And, right on cue, the Church has been discovering what she had all along but never used to the full: The laity.

It started in a trickle with Frank Duff and Michael McGivney and Dorothy Day, and flowered in Vatican II’s Universal Call to Holiness. It continued after the council with Solidarity, World Youth Days, Catholic identity colleges, Scott Hahn and the Catholic apologetics revival.

The laity was alive and focused as the new Millennium began. If this were a movie, the moment would be exhilarating. We would think “This’ll be great. Watch the laity get out of this one!”

But this is real life, so we might not feel so exhilarated. In real life, we fear, when Catholic people give up and forget who they are, they get owned by the secular culture and then they’re done.

But we need to remember where we get this expectation of victory when all is bleak.  It comes from God.

God is the king of Act Three. He loves to wait until all earthly hope is gone, and then win.

The Israelites in Egypt weren’t just enslaved by the Egyptians: they were utterly defeated. They had forgotten their identity, their calling, and their God. Then God sent Moses.

The first Christians didn’t just abandon Christ at the crucifixion, they abandoned the Christian project, walking away disillusioned from apparent failure. Then Christ rose.

Following the type of the martyr, the Church has snatched every one of its major victories from the jaws of defeat. Our creed emerged from Christological heresies, our schools were born in the “Dark Ages,” Our Lady of Guadalupe showed up in the ruins of the post-Reformation Church.

There is no doubt the same thing can happen today. If we make the right choice.

We can, of course, make the wrong choice. We Christian laypeople in the West can give in to exhaustion, demoralized by declining numbers and horrific scandals, and hand over the gains our forbears won.

God can handle that too. He is already raising up faithful sons and daughters in Africa, India, China and South America. The Church will do just fine without us.

But we can make another choice. We can take seriously that this is our hour.

I predict not only that we will make the second choice, but that we have already begun to.

This moment doesn’t just come after years of decline. It also comes after years of a renewed laity — laity that graduated from schools like Benedictine College and Franciscan University, a laity who grew up in exciting youth apostolates, a laity that goes to Eucharistic adoration, prays the rosary and queues up for frequent confession.

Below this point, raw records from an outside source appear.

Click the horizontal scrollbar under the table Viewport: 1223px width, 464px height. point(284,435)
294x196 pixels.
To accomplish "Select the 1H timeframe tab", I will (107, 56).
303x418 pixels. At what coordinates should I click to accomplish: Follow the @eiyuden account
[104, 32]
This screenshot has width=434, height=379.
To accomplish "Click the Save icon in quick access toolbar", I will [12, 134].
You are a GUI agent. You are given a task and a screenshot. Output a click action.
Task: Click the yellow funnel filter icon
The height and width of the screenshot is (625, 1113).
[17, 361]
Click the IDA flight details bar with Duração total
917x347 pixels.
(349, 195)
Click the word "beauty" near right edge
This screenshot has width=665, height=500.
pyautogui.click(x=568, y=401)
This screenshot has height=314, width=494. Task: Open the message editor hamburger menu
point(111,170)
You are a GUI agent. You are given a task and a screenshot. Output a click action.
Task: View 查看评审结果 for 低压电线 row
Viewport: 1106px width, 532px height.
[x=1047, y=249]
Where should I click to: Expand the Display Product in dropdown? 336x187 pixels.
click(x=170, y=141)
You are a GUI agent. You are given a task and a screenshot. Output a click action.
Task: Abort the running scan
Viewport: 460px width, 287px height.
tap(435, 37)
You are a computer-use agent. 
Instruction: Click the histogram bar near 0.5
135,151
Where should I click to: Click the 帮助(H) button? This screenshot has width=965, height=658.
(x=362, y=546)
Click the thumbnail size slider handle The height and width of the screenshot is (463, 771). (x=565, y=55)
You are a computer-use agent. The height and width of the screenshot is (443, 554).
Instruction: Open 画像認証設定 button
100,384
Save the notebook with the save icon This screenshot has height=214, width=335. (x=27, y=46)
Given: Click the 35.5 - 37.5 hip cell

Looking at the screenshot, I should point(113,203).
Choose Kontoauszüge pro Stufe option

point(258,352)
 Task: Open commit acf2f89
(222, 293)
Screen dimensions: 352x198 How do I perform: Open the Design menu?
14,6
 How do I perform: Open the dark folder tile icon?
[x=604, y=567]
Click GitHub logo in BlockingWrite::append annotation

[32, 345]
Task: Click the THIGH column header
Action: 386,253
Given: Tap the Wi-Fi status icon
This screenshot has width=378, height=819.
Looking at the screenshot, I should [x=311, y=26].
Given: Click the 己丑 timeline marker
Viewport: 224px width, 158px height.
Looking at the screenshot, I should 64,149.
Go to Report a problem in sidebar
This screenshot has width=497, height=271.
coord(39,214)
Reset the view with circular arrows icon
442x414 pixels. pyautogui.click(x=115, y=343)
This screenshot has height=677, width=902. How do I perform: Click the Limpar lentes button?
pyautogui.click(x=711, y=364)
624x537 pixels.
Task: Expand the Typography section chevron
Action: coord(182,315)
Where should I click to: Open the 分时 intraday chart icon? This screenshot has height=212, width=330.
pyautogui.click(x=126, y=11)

A protest movement bigger than the Civil Rights movement has been going strong for years, right under the noses of a world that refuses to acknowledge it: Life chains across the country each October; and hundreds of Marches for Life stretching across the country between the two enormous ones in Washington, D.C., and San Francisco.

Our numbers are large, our faith is strong and we follow Jesus Christ himself.

This is no moment to retreat. Too many people have worked too hard to leave us with exactly the resources we need to rise to the challenge.